RECORD LIST>
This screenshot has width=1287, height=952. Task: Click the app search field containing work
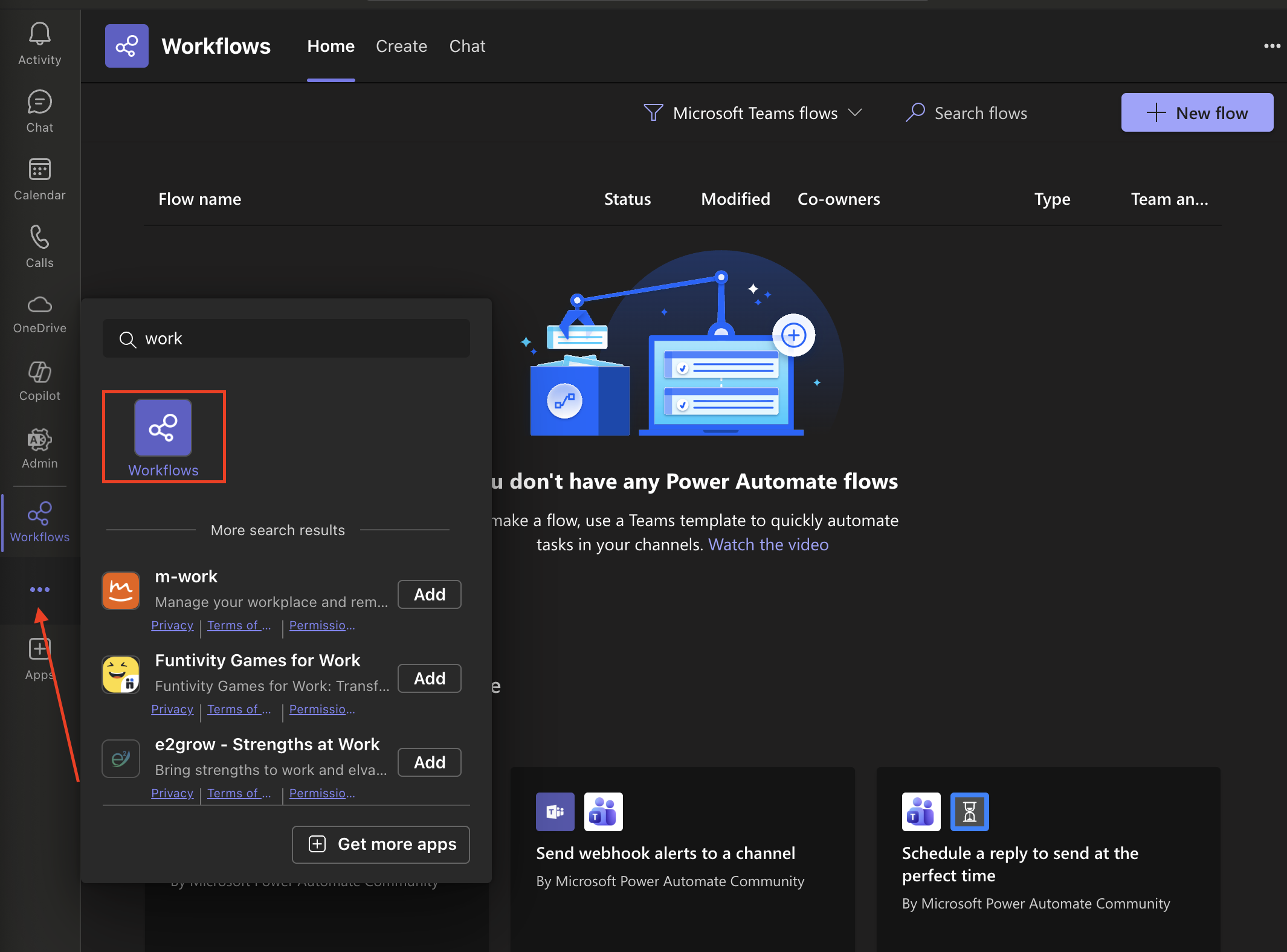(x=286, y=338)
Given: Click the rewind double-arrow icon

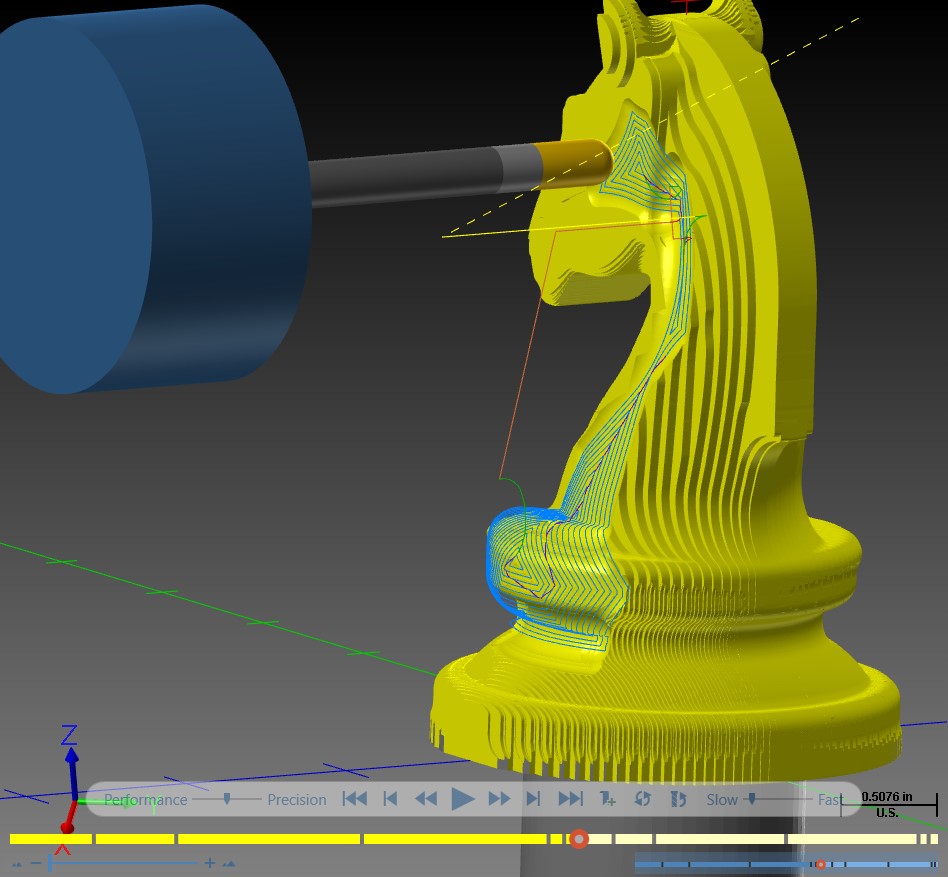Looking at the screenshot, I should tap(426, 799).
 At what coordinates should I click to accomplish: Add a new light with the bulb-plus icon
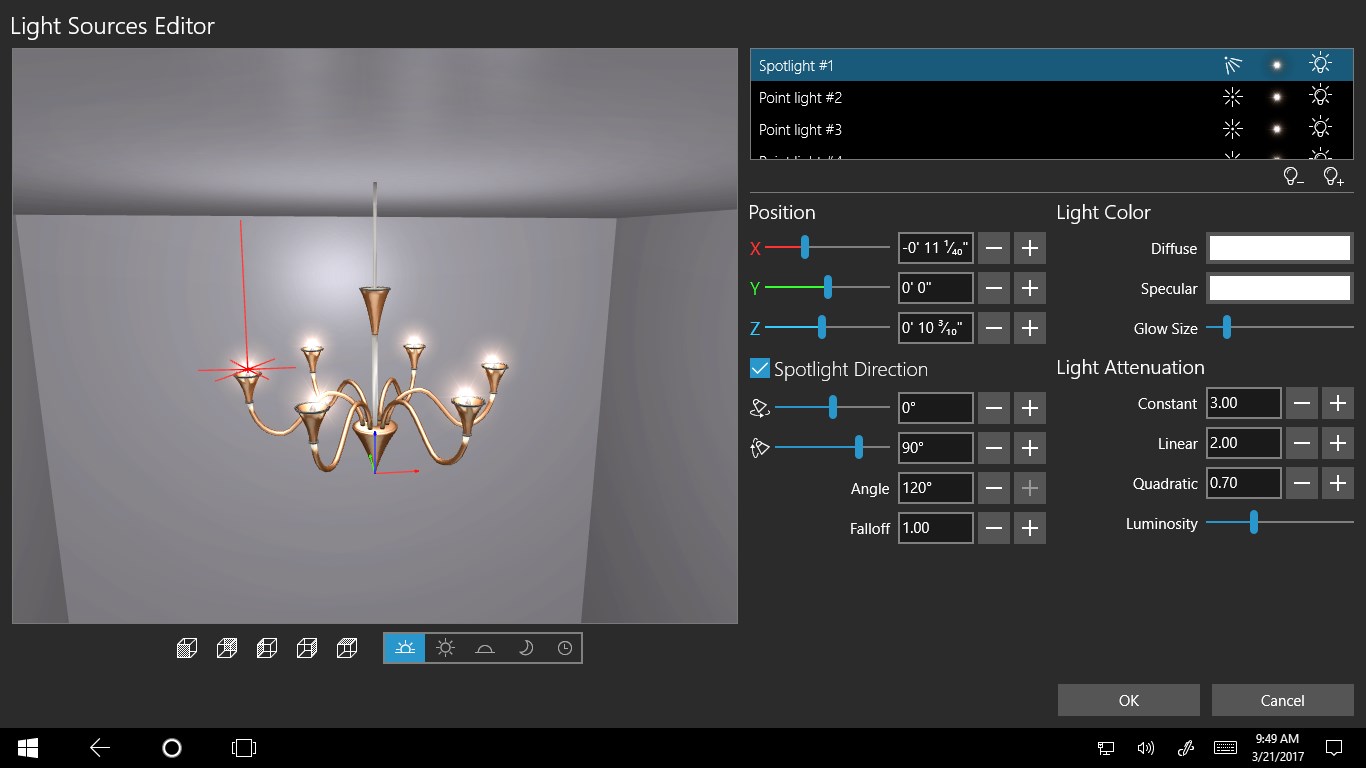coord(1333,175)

JOB> Copy each of the rows above word for word, leaving out the pictures.

IN RESPONSE>
This screenshot has width=1287, height=952. Task: Click the app search field containing work
(x=286, y=338)
Given: Click the rewind double-arrow icon

Looking at the screenshot, I should tap(426, 799).
 At what coordinates should I click to accomplish: Add a new light with the bulb-plus icon
coord(1333,175)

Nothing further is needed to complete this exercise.